■ **Task item**
The task calls for the lines below from the line with "Publications du SNE (671, 1115)" to the line with "謝謝顏文字 (58, 2159)", both ends included, copied exactly, without any pictures.
==== Task inputs
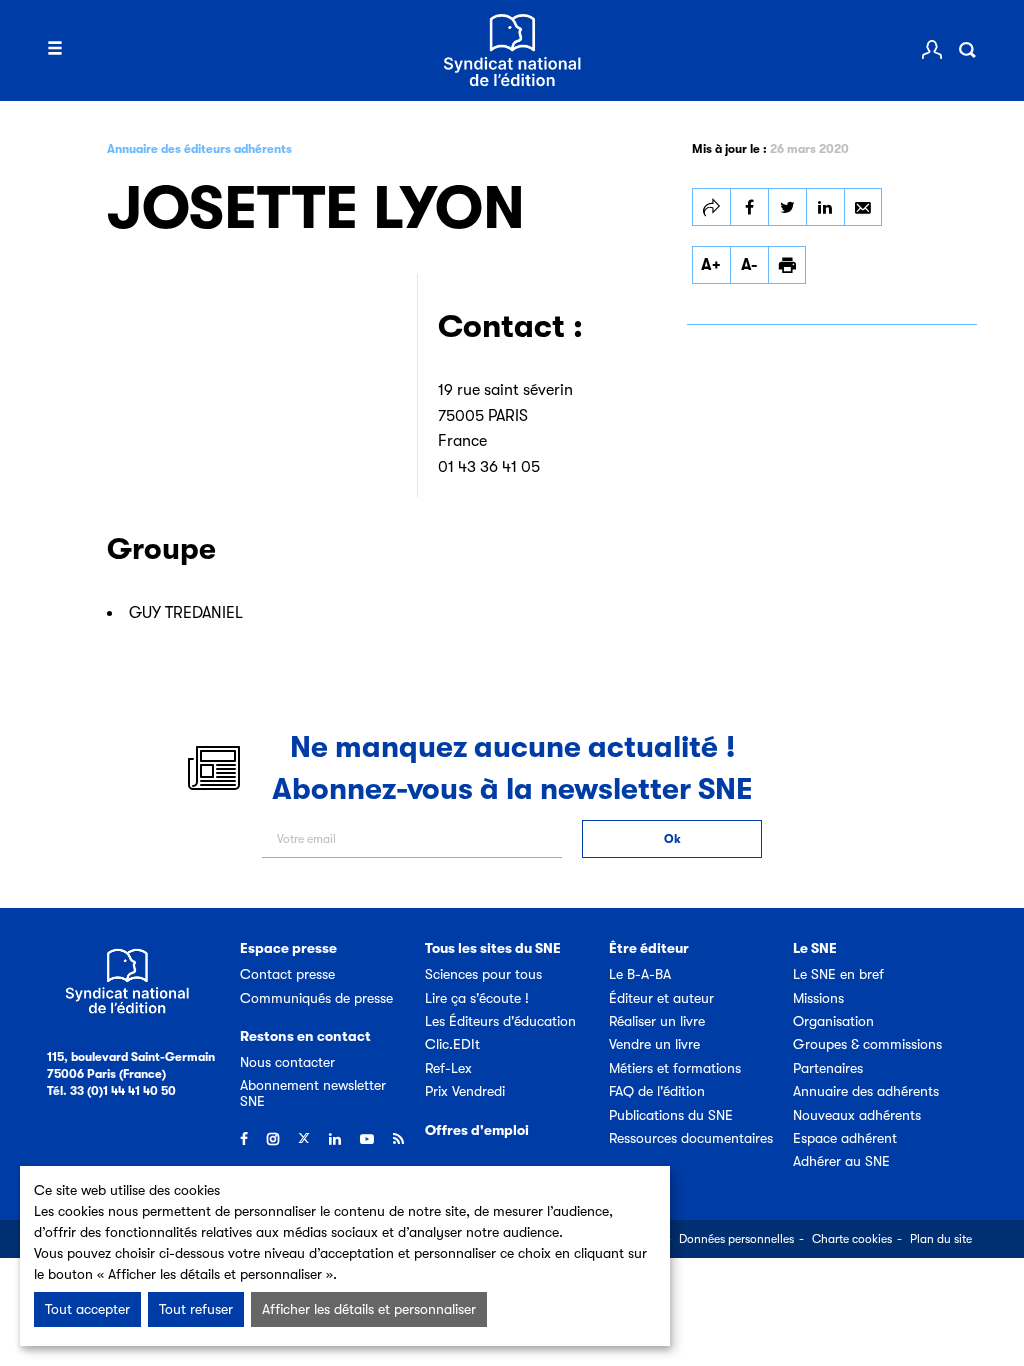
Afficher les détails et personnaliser (369, 1309)
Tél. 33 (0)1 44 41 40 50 (111, 1091)
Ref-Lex (448, 1068)
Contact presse (287, 974)
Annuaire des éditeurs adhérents (199, 149)
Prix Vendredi (465, 1091)
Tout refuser (196, 1309)
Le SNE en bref (838, 974)
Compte (932, 50)
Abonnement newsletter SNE (313, 1092)
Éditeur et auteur (661, 998)
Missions (818, 998)
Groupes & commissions (867, 1044)
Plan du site (941, 1239)
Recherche (967, 50)
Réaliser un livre (657, 1021)
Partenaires (828, 1068)
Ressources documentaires (691, 1138)
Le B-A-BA (640, 974)
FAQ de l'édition (657, 1091)
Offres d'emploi (477, 1130)
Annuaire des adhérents (866, 1091)
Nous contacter (287, 1062)
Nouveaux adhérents (857, 1115)
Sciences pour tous (483, 974)
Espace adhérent (845, 1138)
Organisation (833, 1021)
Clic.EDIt (452, 1044)
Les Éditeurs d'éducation (500, 1021)
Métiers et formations (675, 1068)
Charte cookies (852, 1239)
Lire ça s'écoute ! (477, 998)
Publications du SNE (671, 1115)
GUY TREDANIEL (186, 613)
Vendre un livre (654, 1044)
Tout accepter (87, 1309)
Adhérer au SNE (841, 1161)
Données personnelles (736, 1239)
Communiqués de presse (316, 998)
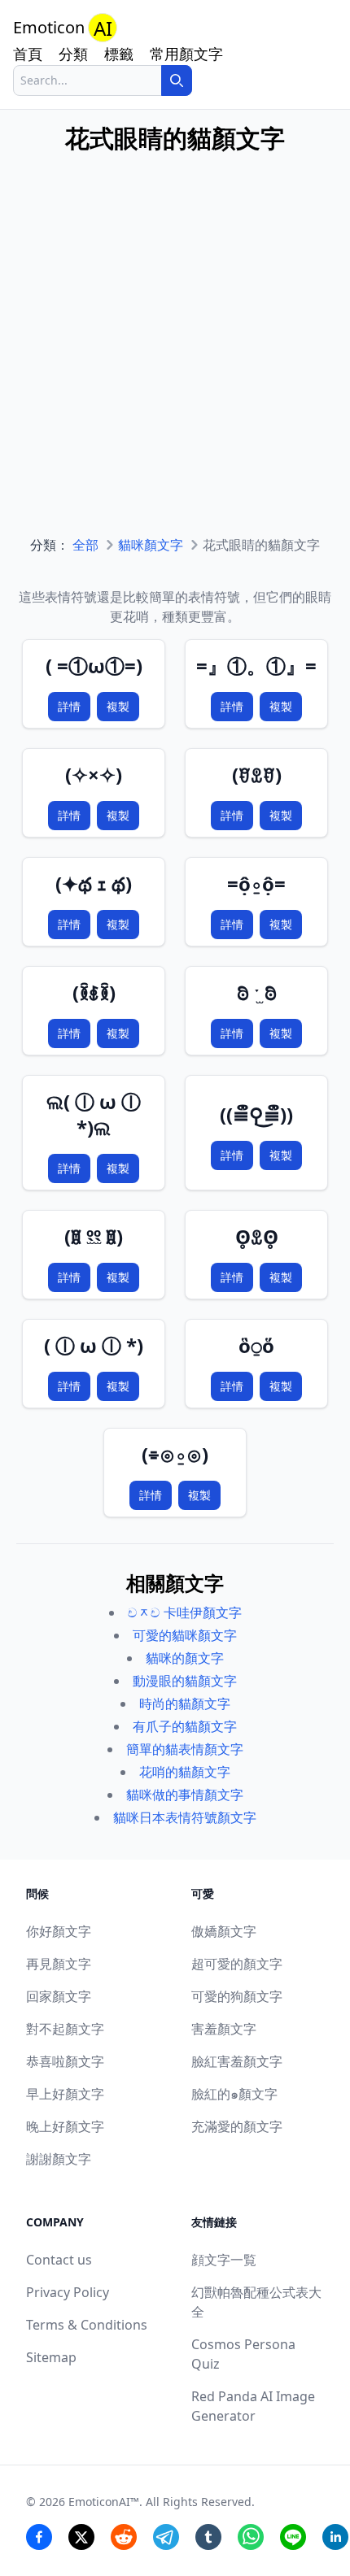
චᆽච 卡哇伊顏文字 (185, 1612)
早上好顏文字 (65, 2094)
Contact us (59, 2260)
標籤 (118, 53)
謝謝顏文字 (58, 2159)
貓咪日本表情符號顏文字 (184, 1817)
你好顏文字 (58, 1931)
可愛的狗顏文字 (236, 1996)
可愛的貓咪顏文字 (185, 1635)
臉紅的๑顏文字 (234, 2094)
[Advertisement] (175, 360)
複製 (118, 706)
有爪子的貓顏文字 (185, 1726)
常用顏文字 (186, 53)
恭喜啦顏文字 (65, 2061)
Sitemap (51, 2357)
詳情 (69, 706)
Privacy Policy (67, 2292)
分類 (73, 53)
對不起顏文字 (65, 2029)
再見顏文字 (58, 1964)
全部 (85, 545)
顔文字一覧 (223, 2260)
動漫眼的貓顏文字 (185, 1681)
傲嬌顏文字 (223, 1931)
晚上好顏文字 (65, 2126)
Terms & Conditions (86, 2325)
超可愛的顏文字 (236, 1964)
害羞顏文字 (223, 2029)
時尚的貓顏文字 (184, 1703)
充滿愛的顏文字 (236, 2126)
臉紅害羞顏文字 (236, 2061)
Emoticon (62, 28)
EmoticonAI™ (103, 2501)
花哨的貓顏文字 (184, 1772)
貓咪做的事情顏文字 (184, 1795)
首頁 (27, 53)
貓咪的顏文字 (185, 1658)
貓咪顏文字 (150, 545)
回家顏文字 (58, 1996)
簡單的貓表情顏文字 (184, 1749)
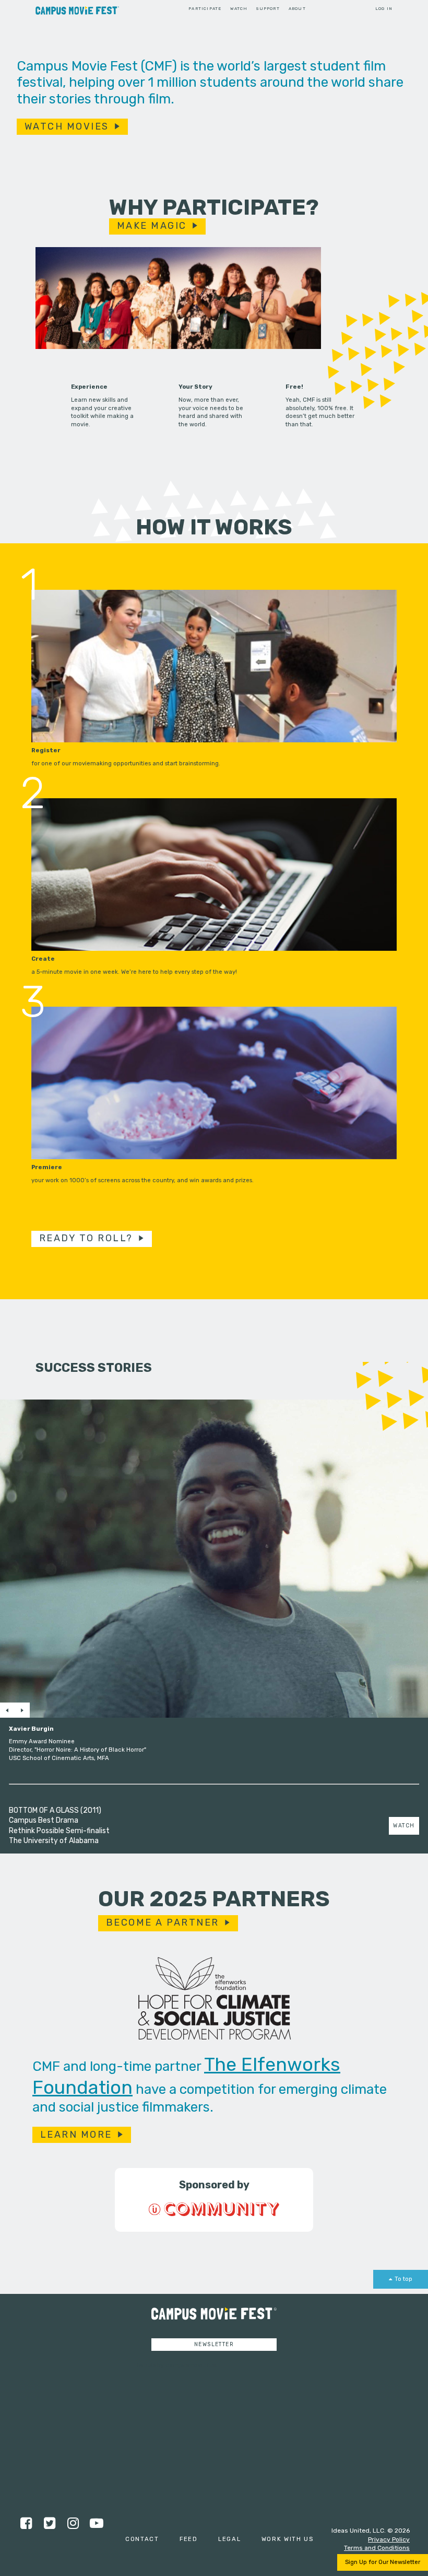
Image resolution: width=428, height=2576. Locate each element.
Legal (229, 2539)
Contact (142, 2539)
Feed (189, 2539)
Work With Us (287, 2539)
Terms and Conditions (377, 2547)
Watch (238, 8)
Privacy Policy (389, 2539)
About (297, 8)
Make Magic (152, 225)
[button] (7, 1710)
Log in (384, 8)
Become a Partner (162, 1922)
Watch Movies (67, 126)
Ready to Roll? (86, 1238)
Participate (204, 8)
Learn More (76, 2134)
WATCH (403, 1825)
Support (267, 8)
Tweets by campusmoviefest (176, 2365)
========
■ **Output for this exercise**
Publications du SNE (671, 1115)
GUY TREDANIEL (186, 613)
Vendre un livre (654, 1044)
Tout accepter (87, 1309)
Adhérer au SNE (841, 1161)
Données personnelles (736, 1239)
Communiqués de presse (316, 998)
චᆽච 卡哇伊顏文字 (185, 1612)
早上好顏文字 (65, 2094)
Contact us (59, 2260)
標籤 (118, 53)
謝謝顏文字 (58, 2159)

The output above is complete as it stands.